Screen life or real life?
This is the headline on
the front of the most recent copy of “Natural World”, a magazine produced four
times a year by the UK’s Wildlife Trusts. The headline refers to the life
experiences of the majority of the UK’s children (though might equally be
applied to many of the UK’s adults). A
study carried out in 2012 found that 11-15 year-olds spend about 7.5 hours a
day looking at screens. Presumably 7.5 hours is an average, meaning that many
spend more time than this in front of television sets, computers, tablets and on
their smartphones. Given that children of this age are likely to spend 8 – 10
hours a day sleeping, and at least 6 hours a day in school during term-time,
this leaves less than 2 hours a day for all other activities including outdoor
play.
While the government
recommends that children should be actively exercising for at least an hour a
day, only 21% of boys actually do so, and still fewer girls – 16% (Department
of Health survey, 2011). School playtimes ensure that children are outside
(weather permitting) for anything from 30 minutes to an hour each school day,
which suggests that for most children this is actually the only exercise time they
get. Even travelling between school and home involves minimal activity for
most; in 1971 80% of children did this journey on foot, but by 1991 only 10% of
children walked to and from school. Twenty-five years on, this percentage is
hardly likely to have increased.
Over and above issues
of children’s physical health and development, the question arises of how they
are relating to reality. In 2008 the National Trust carried out a
survey which revealed that 50% of children could not tell a bee from a wasp.

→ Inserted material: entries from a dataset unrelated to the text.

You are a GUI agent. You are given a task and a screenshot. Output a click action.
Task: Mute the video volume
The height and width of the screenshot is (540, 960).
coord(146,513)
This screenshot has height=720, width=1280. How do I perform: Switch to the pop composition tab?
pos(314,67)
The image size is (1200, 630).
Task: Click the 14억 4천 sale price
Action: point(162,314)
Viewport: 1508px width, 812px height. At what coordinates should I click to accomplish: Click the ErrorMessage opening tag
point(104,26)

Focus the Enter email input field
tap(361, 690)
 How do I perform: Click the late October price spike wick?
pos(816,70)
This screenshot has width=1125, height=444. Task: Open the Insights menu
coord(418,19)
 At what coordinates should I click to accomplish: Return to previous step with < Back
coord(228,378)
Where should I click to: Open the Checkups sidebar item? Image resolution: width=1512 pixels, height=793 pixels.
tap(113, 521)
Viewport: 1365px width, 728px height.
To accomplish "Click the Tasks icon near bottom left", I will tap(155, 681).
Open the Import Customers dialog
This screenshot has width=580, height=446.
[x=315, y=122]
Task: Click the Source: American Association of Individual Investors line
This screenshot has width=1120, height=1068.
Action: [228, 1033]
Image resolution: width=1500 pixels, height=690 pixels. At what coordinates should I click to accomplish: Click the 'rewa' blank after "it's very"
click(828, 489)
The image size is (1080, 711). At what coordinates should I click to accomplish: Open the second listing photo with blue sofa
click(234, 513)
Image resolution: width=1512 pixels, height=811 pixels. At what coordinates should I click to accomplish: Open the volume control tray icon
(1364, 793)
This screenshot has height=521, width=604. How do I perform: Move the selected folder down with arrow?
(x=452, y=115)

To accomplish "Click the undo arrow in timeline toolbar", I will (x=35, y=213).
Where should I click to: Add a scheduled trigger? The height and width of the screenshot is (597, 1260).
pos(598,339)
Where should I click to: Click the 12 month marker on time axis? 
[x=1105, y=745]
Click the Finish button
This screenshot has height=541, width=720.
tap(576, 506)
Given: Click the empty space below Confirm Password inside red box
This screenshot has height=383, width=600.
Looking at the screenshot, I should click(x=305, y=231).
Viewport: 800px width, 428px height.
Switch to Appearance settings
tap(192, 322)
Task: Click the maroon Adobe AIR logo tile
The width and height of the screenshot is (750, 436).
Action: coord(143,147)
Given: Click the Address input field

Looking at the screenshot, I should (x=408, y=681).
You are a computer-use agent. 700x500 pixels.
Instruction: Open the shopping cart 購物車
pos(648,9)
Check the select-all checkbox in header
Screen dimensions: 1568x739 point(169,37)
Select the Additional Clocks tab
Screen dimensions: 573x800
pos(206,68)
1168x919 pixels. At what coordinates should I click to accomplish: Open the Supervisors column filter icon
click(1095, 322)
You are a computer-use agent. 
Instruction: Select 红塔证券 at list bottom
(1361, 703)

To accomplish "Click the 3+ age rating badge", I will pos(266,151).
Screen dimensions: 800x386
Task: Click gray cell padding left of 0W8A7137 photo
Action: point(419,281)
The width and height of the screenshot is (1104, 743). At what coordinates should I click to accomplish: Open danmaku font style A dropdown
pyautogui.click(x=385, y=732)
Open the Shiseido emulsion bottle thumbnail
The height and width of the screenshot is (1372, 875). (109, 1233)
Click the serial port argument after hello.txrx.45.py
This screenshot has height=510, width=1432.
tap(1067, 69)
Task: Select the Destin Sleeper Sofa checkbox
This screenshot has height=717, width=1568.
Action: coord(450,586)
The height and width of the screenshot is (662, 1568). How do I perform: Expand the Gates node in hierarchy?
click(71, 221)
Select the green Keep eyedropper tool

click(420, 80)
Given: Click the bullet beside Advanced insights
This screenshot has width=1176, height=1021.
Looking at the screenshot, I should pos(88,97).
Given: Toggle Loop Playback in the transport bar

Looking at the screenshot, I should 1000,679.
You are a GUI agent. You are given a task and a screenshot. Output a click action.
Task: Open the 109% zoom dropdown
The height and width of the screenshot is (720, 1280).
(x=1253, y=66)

However, 90% of them could identify a Dalek.
Are bees and wasps real?
And are Daleks real? Are most children
living largely in a fantasy world, heads turned away from the created world
which buzzes and rustles and whispers all around them? - My local
Wildlife Trust distributes its own newsletter along with “Natural World”, and
the current newsletter carries an article on “Lost Words”. The most recent
edition of the Oxford Junior Dictionary (aimed at children aged about 7 years
upwards) omits the names of such once-familiar natural objects as acorn, buttercup, conker, dandelion,
blackberry. On the other hand, it includes the following: bullet-point, celebrity, chatroom,
voicemail, BlackBerry.
Yes, you read that
right. There is no blackberry but
there is a BlackBerry.
The wildlife trusts are
concerned about the loss to the coming generation of experiences and activities
which used to be commonplace among children, - playing conkers, blowing
dandelion clocks, holding a buttercup under your friend’s chin to “see if she
likes butter”. And of course about the
reduced amount of physical exercise which children would naturally engage in
while simply playing out of doors, - running, jumping, climbing and exploring,
developing strength, co-ordination and balance in doing so.
But implicit in the
“screen life or real life?” question is a still more fundamental concern; that
technological developments and the lifestyle which many families are encouraged
or indeed almost forced to adopt have created a huge rift between the real
world and the pseudo-world presented to children and adults alike via the
entertainment industry and so-called social media.
We are looking at a
generation around whom the whole of God’s creation sings and dances, and yet
who seem to be drifting through creation oblivious to it.